Livro ‘Mala da Partilha’: D. Nuno Brás diz que “os migrantes salvam-nos, porque nos mostram o rosto de Cristo”

Foto: Duarte Gomes

O auditório do Centro de Estudos de História do Atlântico, no Funchal, acolheu ao fim da tarde desta quarta-feira, a cerimónia de apresentação do livro ‘Mala da Partilha – Testemunhos de Vida de Migrantes’. Esta obra resultou da recolha de testemunhos por várias dioceses do país, incluindo a Madeira, na sequência do roteiro cumprido por essa ‘Mala da Partilha’, simbolizando a viagem empreendida pelos migrantes.

Nessa mala foram sendo colocadas cartas que contam experiências de vida, narradas na primeira pessoa, de gente que deixou a sua terra em busca de um futuro mais risonho, para si e seus. A Cáritas Portuguesa compilou esses testemunhos num livro e foi essa mesma publicação que ontem foi apresentada. 

O momento contou com a presença de D. Nuno Brás, D. António Carrilho e D. Teodoro Faria, mas também de José Manuel Rodrigues e Augusta Aguiar, em representação da ALRAM e do Governo Regional, respetivamente, tal como de representantes de diversas entidades civis e militares.

Na oportunidade D. Nuno Brás, que acompanhou de perto esta iniciativa da ‘Mala da Partilha’, já que foi o próprio que a transportou entre o continente e a Madeira, disse que a mesma foi “simbólica”, mas frisou que ela “vale precisamente pelo simbolismo de nos chamar à atenção para a cultura do encontro que na nossa ilha, graças a Deus, é espontânea”. Neste sentido, prosseguiu, “os migrantes são a ponta de um icebergue que são os pobres de hoje”. Aqueles que, segundo diz o Santo Padre na mensagem para o Dia dos Pobres que se irá assinalar a 17 de novembro, são os que precisam do outro. Neste sentido, “todos somos pobres, porque precisamos uns dos outros, mas há uns que precisam mais”. Muitas vezes, disse o prelado, nos tornamos indiferentes e “olhamos para o pobre e os migrantes como se fossem transparentes. Alguém que nós não vemos, por quem passamos sem olhar”. 

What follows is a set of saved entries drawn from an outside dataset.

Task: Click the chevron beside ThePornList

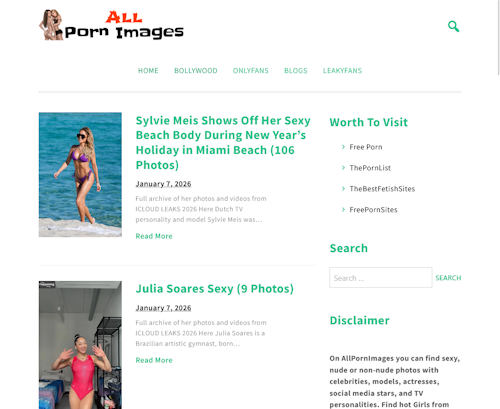Action: click(343, 168)
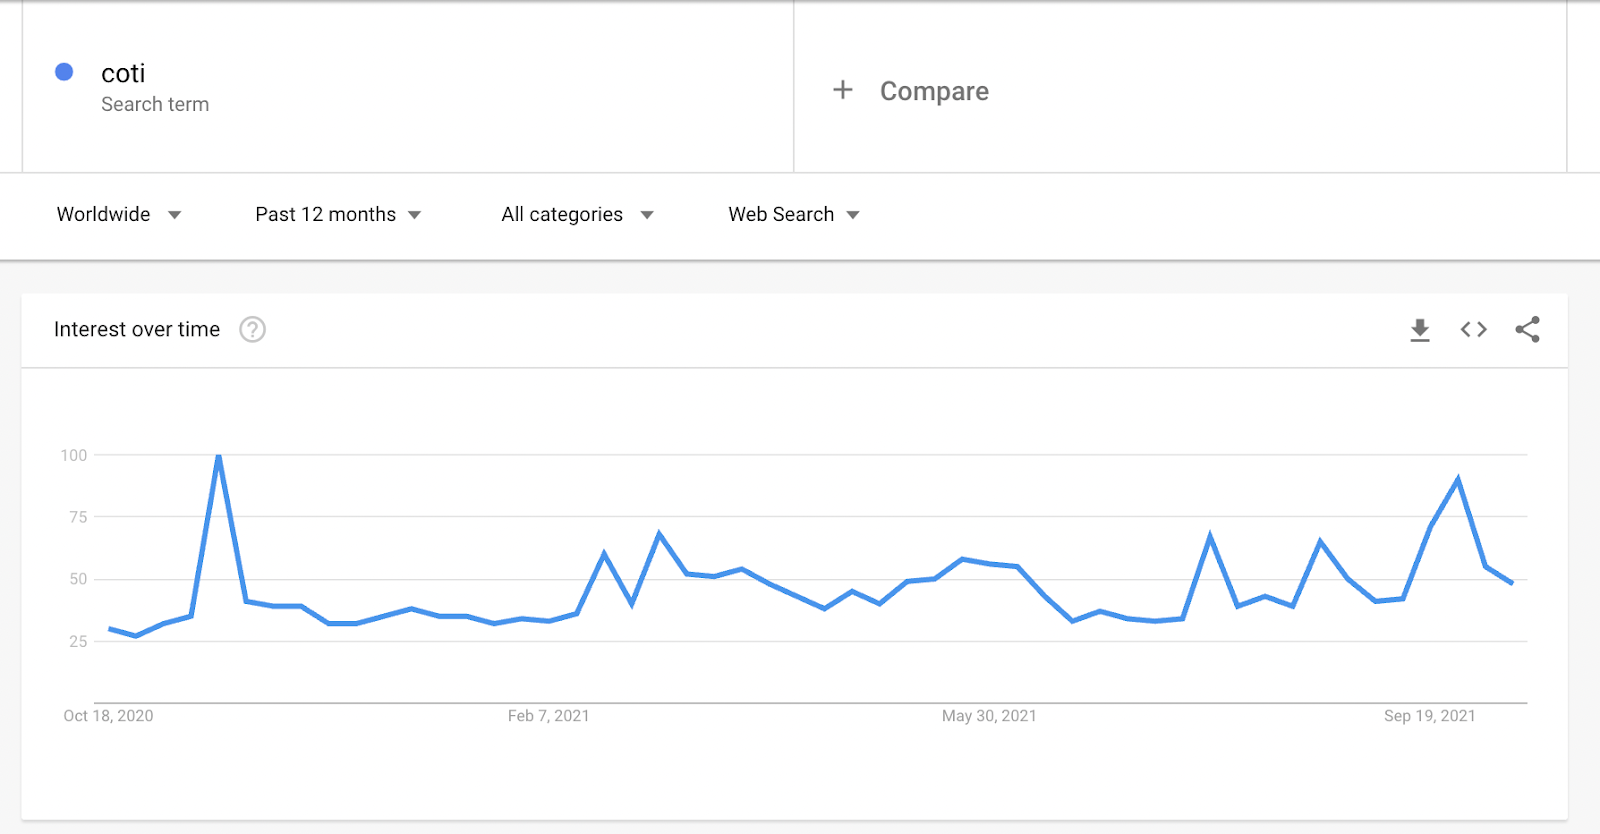This screenshot has height=834, width=1600.
Task: Select the Oct 18, 2020 axis label
Action: click(x=108, y=716)
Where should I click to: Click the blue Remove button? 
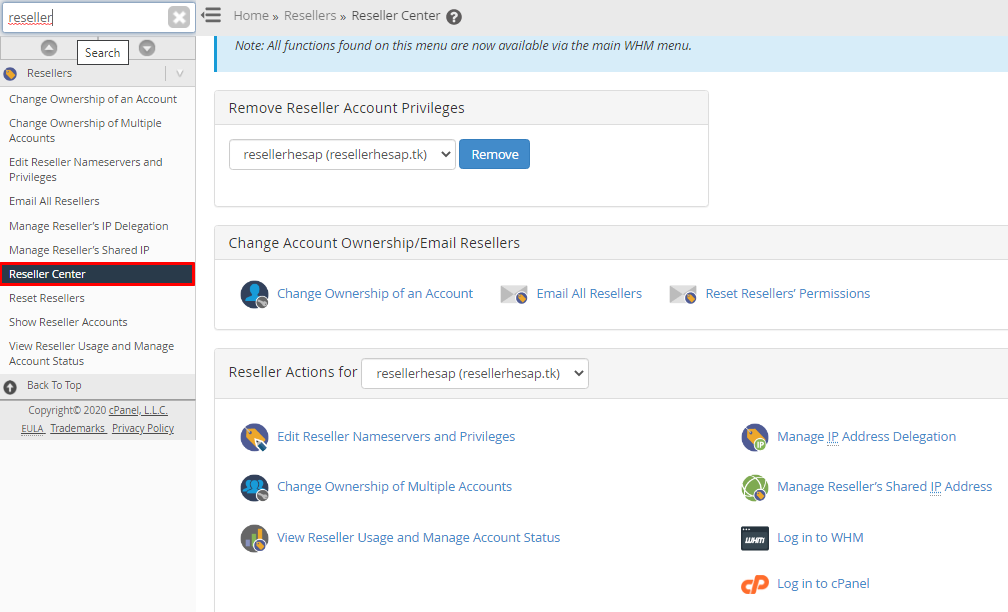coord(494,154)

Ao mesmo tempo, no entanto, “o pobre sabe que Deus não o abandona. É o homem da confiança”, por isso Jesus não hesitou em confiá-los aos cuidados dos seus discípulos, fazendo sentir a todos que ninguém é excluído. O Santo Padre diz mesmo, citou, que, os pobres salvam-nos, porque nos permitem encontrar o rosto de Jesus Cristo”. Neste caso, continuou, “os migrantes salvam-nos porque nos mostram o rosto de Cristo”.

O recordar de como foi a passagem da ´Mala da Partilha’ pela nossa diocese foi tarefa confiada a Paula Margarido, do Secretariado Diocesano das Migrações e Turismo que recuperou, através de um inúmero conjunto de imagens, aquele que foi o trajeto empreendido pela mala, que passou por diversas Paróquias da Região. De resto, lembrou o papel preponderante da Cáritas e do Secretariado em todo este processo, qualificando o valor humano e social inestimável da iniciativa e da obra que dela resultou.

A apresentação do livro propriamente dita, esteve a cargo de Eugénio Fonseca, presidente da Cáritas Portuguesa, e de Filipa Abecasis, coordenadora da obra.

No arranque da cerimónia, coube a Graça Alves, do Centro de Estudos de História do Atlântico, fazer as ‘honras da casa’, numa sessão onde foi ainda ouvida a mensagem do Papa Francisco aos migrantes e refugiados, aqui se lembrando que o projeto ‘Mala da partilha’ resulta da campanha ‘Partilhar a Viagem’, da Cáritas Internacional, lançada em 2017 a partir do Vaticano, que o Papa quer “que se prolongue por mais dois anos, dados os resultados que tem alcançado”, conforme referiu Eugénio Fonseca. O presidente da Cáritas aproveitou ainda para frisar que a Diocese do Funchal foi aquela onde “melhor se acolheu esta iniciativa simbólica”.

A ‘Cultura do Encontro’, que se vive na Região e de que D. Nuno Brás falou, foi ainda enaltecida por Duarte Pacheco, presidente da Cáritas Madeira, que tem acompanhado alguns dos regressados da Venezuela. Da mesma forma que Augusta Aguiar garantiu que o executivo madeirense vai continuar a sua política de bom acolhimento.

Já Eugénio Fonseca alertou ainda para os preocupantes sinais de xenofobia que parece que vão sendo dados no País, Região à parte, conforme fez questão de ressalvar.